(Collected data)
______

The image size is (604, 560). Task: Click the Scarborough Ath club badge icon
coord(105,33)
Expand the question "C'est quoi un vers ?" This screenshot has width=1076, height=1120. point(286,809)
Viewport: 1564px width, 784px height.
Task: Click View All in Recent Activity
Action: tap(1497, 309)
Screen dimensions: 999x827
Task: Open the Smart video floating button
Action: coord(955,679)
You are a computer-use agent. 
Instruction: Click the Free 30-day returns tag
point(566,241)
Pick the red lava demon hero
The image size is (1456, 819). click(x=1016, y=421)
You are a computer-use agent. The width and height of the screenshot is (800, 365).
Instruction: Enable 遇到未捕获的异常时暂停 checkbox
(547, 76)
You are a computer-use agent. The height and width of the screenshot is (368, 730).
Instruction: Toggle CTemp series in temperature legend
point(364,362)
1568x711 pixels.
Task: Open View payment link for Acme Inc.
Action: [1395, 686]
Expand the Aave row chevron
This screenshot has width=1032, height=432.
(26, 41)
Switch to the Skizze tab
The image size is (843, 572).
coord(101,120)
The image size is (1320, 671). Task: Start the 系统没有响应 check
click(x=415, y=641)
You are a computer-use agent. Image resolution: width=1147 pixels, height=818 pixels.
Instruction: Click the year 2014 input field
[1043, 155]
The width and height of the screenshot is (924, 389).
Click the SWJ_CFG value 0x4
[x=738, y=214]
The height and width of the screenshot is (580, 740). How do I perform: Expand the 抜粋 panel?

______

--- REQUIRED WORK ---
The records above are to be restated word for word.

--- TASK RESULT ---
The image size is (604, 560). Task: Click the Scarborough Ath club badge icon
coord(105,33)
Expand the question "C'est quoi un vers ?" This screenshot has width=1076, height=1120. point(286,809)
Viewport: 1564px width, 784px height.
Task: Click View All in Recent Activity
Action: tap(1497, 309)
Screen dimensions: 999x827
Task: Open the Smart video floating button
Action: coord(955,679)
You are a computer-use agent. 
Instruction: Click the Free 30-day returns tag
point(566,241)
Pick the red lava demon hero
The image size is (1456, 819). click(x=1016, y=421)
You are a computer-use agent. The width and height of the screenshot is (800, 365).
Instruction: Enable 遇到未捕获的异常时暂停 checkbox
(547, 76)
You are a computer-use agent. The height and width of the screenshot is (368, 730).
Instruction: Toggle CTemp series in temperature legend
point(364,362)
1568x711 pixels.
Task: Open View payment link for Acme Inc.
Action: [1395, 686]
Expand the Aave row chevron
This screenshot has width=1032, height=432.
(26, 41)
Switch to the Skizze tab
The image size is (843, 572).
coord(101,120)
The image size is (1320, 671). Task: Start the 系统没有响应 check
click(x=415, y=641)
You are a computer-use agent. Image resolution: width=1147 pixels, height=818 pixels.
Instruction: Click the year 2014 input field
[1043, 155]
The width and height of the screenshot is (924, 389).
Click the SWJ_CFG value 0x4
[x=738, y=214]
The height and width of the screenshot is (580, 740). How do I perform: Expand the 抜粋 panel?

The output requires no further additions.